The defense of Vicksburg and Port Hudson fell to Lt. Gen. John Pemberton, who was a Pennsylvanian by birth but sided with the South at the urging of his wife, a Virginian. The next day, July 4, 1863, the capitulation was completed and the Union troops took control of the city. The Confederate troops withdrew from Vickersburg, but the road out of the city led Grant's army to the east, so the troops moved south, hoping to beat - and thus protect - the Yankees in Vickburg. When Pembrach's discouraged army came to Vickingburg, many women, children, and other noncombatants tried to leave, and many had to return.

The mood was somber as Texas and Mississippi joined forces to honor the Texans who served in the Battle of Raymond. In a proud moment for the city's mayor, Raymond Mayor Isla Tullos was presented with the Texas flag that recently flew at the Alamo.
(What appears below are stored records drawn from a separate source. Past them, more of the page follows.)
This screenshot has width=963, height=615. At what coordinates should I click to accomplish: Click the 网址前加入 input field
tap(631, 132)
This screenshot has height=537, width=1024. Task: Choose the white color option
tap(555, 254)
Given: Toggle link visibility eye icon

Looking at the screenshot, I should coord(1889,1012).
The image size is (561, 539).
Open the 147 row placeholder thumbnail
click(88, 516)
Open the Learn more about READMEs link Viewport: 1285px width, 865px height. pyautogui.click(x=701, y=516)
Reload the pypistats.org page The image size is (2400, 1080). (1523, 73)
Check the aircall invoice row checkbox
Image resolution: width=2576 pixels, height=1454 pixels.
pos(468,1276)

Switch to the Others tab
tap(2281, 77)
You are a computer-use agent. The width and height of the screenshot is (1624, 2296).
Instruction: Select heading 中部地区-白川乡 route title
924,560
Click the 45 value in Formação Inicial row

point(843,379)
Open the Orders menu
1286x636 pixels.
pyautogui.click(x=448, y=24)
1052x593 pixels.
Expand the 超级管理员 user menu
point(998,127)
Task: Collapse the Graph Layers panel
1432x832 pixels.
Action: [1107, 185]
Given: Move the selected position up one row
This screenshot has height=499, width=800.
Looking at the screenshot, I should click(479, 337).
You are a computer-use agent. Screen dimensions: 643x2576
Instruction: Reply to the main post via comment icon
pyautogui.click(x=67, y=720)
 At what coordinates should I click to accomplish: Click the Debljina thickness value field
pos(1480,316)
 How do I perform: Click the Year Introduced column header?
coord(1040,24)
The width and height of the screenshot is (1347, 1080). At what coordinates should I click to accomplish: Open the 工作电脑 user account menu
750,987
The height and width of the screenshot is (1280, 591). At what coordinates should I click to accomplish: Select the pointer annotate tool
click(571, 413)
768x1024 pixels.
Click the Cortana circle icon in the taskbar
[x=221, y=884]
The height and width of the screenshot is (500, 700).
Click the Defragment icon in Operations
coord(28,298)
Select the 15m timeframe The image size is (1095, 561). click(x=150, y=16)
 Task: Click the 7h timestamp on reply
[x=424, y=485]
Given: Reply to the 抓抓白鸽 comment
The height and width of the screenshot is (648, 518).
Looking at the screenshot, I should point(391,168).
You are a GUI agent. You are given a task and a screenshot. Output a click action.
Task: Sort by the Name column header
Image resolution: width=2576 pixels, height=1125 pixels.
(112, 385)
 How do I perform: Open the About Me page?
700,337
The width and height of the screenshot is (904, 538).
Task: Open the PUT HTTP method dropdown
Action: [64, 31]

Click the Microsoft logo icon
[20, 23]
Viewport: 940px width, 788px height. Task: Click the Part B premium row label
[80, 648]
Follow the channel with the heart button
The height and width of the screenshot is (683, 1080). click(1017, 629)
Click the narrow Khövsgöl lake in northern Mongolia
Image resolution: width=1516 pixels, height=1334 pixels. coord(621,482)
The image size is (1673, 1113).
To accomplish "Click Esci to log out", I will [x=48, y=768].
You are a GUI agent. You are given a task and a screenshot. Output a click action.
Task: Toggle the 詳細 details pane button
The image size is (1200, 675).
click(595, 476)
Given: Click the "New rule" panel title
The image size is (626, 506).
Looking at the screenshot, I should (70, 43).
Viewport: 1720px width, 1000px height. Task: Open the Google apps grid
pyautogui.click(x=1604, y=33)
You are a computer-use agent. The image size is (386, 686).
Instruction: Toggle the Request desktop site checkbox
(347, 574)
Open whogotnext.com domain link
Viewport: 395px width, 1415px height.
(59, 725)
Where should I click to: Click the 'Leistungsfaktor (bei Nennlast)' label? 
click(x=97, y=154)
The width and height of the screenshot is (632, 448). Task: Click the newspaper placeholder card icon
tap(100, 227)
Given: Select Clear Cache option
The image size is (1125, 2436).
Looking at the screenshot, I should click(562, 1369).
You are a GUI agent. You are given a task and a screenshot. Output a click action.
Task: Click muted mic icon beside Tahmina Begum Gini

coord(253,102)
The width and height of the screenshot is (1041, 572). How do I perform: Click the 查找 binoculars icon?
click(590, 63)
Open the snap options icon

The Texas flag was received by the mayor of Vickersburg and his family and other members of his community.

The extensive list includes the famous Vicksburg National Military Park, which includes a restored Union gunboat, the Vickersburg Naval Station and a number of other historic sites. In 1899, Confederate veteran Stephen Dill Lee oversaw the construction of the Confederate National Cemetery, which was transferred to the National Park Service in 1933. On May 1, Grant won the Battle of Port Gibson and marched on the vital supply lines that connect Vickburg to Jackson. Then came the Battle of Chickasaw Bayou, a battle in which he was involved alongside the Confederates at a point north of VICKBURG, called Chick asaw Bayou, on May 2, 1863.